[Collected data]
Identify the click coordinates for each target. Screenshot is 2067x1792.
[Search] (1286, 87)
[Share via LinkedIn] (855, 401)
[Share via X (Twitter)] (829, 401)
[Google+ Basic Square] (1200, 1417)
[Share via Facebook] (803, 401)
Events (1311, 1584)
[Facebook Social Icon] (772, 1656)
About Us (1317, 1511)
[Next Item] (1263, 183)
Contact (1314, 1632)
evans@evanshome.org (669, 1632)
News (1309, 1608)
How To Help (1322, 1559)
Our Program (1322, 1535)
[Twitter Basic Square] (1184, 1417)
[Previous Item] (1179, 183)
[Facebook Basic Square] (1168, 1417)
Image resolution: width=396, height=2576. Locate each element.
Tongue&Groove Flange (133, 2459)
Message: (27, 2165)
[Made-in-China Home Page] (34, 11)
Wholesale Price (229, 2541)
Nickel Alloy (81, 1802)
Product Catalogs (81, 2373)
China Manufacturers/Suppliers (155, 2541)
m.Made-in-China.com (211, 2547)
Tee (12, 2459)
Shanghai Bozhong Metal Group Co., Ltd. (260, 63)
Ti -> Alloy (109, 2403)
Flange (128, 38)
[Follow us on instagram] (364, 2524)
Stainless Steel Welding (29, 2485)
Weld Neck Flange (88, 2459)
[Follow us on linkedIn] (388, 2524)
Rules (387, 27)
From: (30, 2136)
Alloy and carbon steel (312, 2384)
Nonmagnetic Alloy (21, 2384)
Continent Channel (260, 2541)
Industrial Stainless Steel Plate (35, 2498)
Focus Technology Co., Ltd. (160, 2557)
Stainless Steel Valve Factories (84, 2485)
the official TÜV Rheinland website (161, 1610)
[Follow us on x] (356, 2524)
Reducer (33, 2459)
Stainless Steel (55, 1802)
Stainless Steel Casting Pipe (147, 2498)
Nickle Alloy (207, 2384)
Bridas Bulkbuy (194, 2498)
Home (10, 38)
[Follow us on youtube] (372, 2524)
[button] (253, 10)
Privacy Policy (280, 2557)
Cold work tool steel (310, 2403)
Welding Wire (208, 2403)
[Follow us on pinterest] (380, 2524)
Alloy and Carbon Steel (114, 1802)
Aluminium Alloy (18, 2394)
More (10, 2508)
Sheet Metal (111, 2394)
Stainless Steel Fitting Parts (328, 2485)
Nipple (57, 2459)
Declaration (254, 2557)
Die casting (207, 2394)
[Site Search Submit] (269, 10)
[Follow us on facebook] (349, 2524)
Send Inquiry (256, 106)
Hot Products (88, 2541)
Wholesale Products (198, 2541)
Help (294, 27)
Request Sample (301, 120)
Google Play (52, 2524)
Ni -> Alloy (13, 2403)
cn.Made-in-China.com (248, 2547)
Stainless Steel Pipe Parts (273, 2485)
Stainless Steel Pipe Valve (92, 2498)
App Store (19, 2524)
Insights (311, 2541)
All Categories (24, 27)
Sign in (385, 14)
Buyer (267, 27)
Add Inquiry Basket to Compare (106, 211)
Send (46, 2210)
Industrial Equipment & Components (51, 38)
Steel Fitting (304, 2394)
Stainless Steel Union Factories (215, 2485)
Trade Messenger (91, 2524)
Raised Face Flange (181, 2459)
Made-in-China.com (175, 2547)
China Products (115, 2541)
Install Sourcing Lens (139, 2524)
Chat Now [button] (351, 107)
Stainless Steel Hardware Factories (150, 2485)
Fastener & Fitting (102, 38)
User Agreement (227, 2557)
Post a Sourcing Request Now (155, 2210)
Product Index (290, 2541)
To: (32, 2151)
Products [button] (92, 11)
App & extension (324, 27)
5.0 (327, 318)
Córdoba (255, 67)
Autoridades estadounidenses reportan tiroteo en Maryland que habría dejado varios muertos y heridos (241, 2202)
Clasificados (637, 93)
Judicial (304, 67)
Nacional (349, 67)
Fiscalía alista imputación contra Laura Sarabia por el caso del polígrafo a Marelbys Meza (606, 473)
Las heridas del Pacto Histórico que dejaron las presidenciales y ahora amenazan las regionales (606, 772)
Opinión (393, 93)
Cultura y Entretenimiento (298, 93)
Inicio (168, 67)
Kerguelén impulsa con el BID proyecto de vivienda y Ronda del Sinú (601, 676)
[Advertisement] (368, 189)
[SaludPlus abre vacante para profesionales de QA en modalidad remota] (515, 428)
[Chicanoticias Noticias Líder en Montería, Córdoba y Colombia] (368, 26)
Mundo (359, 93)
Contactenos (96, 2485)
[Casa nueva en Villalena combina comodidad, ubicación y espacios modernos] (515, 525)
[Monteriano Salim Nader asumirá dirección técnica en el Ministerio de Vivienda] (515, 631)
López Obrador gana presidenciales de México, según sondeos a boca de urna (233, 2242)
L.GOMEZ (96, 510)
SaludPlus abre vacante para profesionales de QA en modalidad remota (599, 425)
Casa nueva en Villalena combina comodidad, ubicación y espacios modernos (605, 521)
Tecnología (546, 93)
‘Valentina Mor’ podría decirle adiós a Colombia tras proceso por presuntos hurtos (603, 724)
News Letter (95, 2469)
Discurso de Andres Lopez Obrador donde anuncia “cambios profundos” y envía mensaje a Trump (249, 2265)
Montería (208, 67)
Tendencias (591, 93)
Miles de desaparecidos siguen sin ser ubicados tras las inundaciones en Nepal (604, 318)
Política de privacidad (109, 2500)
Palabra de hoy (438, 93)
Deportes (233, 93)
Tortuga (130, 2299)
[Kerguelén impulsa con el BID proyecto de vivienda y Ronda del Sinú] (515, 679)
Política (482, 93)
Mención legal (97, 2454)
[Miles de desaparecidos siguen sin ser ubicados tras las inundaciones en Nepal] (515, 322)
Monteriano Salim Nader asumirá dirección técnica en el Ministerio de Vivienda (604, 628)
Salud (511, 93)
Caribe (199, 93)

◆ **REQUIREMENT**:
Once you have read the records above, set every one of them down again exactly.

◆ **RESPONSE FOR THIS EXERCISE**:
Identify the click coordinates for each target. Screenshot is 2067x1792.
[Search] (1286, 87)
[Share via LinkedIn] (855, 401)
[Share via X (Twitter)] (829, 401)
[Google+ Basic Square] (1200, 1417)
[Share via Facebook] (803, 401)
Events (1311, 1584)
[Facebook Social Icon] (772, 1656)
About Us (1317, 1511)
[Next Item] (1263, 183)
Contact (1314, 1632)
evans@evanshome.org (669, 1632)
News (1309, 1608)
How To Help (1322, 1559)
Our Program (1322, 1535)
[Twitter Basic Square] (1184, 1417)
[Previous Item] (1179, 183)
[Facebook Basic Square] (1168, 1417)
Image resolution: width=396, height=2576. Locate each element.
Tongue&Groove Flange (133, 2459)
Message: (27, 2165)
[Made-in-China Home Page] (34, 11)
Wholesale Price (229, 2541)
Nickel Alloy (81, 1802)
Product Catalogs (81, 2373)
China Manufacturers/Suppliers (155, 2541)
m.Made-in-China.com (211, 2547)
Tee (12, 2459)
Shanghai Bozhong Metal Group Co., Ltd. (260, 63)
Ti -> Alloy (109, 2403)
Flange (128, 38)
[Follow us on instagram] (364, 2524)
Stainless Steel Welding (29, 2485)
Weld Neck Flange (88, 2459)
[Follow us on linkedIn] (388, 2524)
Rules (387, 27)
From: (30, 2136)
Alloy and carbon steel (312, 2384)
Nonmagnetic Alloy (21, 2384)
Continent Channel (260, 2541)
Industrial Stainless Steel Plate (35, 2498)
Focus Technology Co., Ltd. (160, 2557)
Stainless Steel Valve Factories (84, 2485)
the official TÜV Rheinland website (161, 1610)
[Follow us on x] (356, 2524)
Reducer (33, 2459)
Stainless Steel (55, 1802)
Stainless Steel Casting Pipe (147, 2498)
Nickle Alloy (207, 2384)
Bridas Bulkbuy (194, 2498)
Home (10, 38)
[Follow us on youtube] (372, 2524)
[button] (253, 10)
Privacy Policy (280, 2557)
Cold work tool steel (310, 2403)
Welding Wire (208, 2403)
[Follow us on pinterest] (380, 2524)
Alloy and Carbon Steel (114, 1802)
Aluminium Alloy (18, 2394)
More (10, 2508)
Sheet Metal (111, 2394)
Stainless Steel Fitting Parts (328, 2485)
Nipple (57, 2459)
Declaration (254, 2557)
Die casting (207, 2394)
[Site Search Submit] (269, 10)
[Follow us on facebook] (349, 2524)
Send Inquiry (256, 106)
Hot Products (88, 2541)
Wholesale Products (198, 2541)
Help (294, 27)
Request Sample (301, 120)
Google Play (52, 2524)
Ni -> Alloy (13, 2403)
cn.Made-in-China.com (248, 2547)
Stainless Steel Pipe Parts (273, 2485)
Stainless Steel Pipe Valve (92, 2498)
App Store (19, 2524)
Insights (311, 2541)
All Categories (24, 27)
Sign in (385, 14)
Buyer (267, 27)
Add Inquiry Basket to Compare (106, 211)
Send (46, 2210)
Industrial Equipment & Components (51, 38)
Steel Fitting (304, 2394)
Stainless Steel Union Factories (215, 2485)
Trade Messenger (91, 2524)
Raised Face Flange (181, 2459)
Made-in-China.com (175, 2547)
China Products (115, 2541)
Install Sourcing Lens (139, 2524)
Chat Now [button] (351, 107)
Stainless Steel Hardware Factories (150, 2485)
Fastener & Fitting (102, 38)
User Agreement (227, 2557)
Post a Sourcing Request Now (155, 2210)
Product Index (290, 2541)
To: (32, 2151)
Products [button] (92, 11)
App & extension (324, 27)
5.0 (327, 318)
Córdoba (255, 67)
Autoridades estadounidenses reportan tiroteo en Maryland que habría dejado varios muertos y heridos (241, 2202)
Clasificados (637, 93)
Judicial (304, 67)
Nacional (349, 67)
Fiscalía alista imputación contra Laura Sarabia por el caso del polígrafo a Marelbys Meza (606, 473)
Las heridas del Pacto Histórico que dejaron las presidenciales y ahora amenazan las regionales (606, 772)
Opinión (393, 93)
Cultura y Entretenimiento (298, 93)
Inicio (168, 67)
Kerguelén impulsa con el BID proyecto de vivienda y Ronda del Sinú (601, 676)
[Advertisement] (368, 189)
[SaludPlus abre vacante para profesionales de QA en modalidad remota] (515, 428)
[Chicanoticias Noticias Líder en Montería, Córdoba y Colombia] (368, 26)
Mundo (359, 93)
Contactenos (96, 2485)
[Casa nueva en Villalena combina comodidad, ubicación y espacios modernos] (515, 525)
[Monteriano Salim Nader asumirá dirección técnica en el Ministerio de Vivienda] (515, 631)
López Obrador gana presidenciales de México, según sondeos a boca de urna (233, 2242)
L.GOMEZ (96, 510)
SaludPlus abre vacante para profesionales de QA en modalidad remota (599, 425)
Casa nueva en Villalena combina comodidad, ubicación y espacios modernos (605, 521)
Tecnología (546, 93)
‘Valentina Mor’ podría decirle adiós a Colombia tras proceso por presuntos hurtos (603, 724)
News Letter (95, 2469)
Discurso de Andres Lopez Obrador donde anuncia “cambios profundos” y envía mensaje a Trump (249, 2265)
Montería (208, 67)
Tendencias (591, 93)
Miles de desaparecidos siguen sin ser ubicados tras las inundaciones en Nepal (604, 318)
Política de privacidad (109, 2500)
Palabra de hoy (438, 93)
Deportes (233, 93)
Tortuga (130, 2299)
[Kerguelén impulsa con el BID proyecto de vivienda y Ronda del Sinú] (515, 679)
Política (482, 93)
Mención legal (97, 2454)
[Miles de desaparecidos siguen sin ser ubicados tras las inundaciones en Nepal] (515, 322)
Monteriano Salim Nader asumirá dirección técnica en el Ministerio de Vivienda (604, 628)
Salud (511, 93)
Caribe (199, 93)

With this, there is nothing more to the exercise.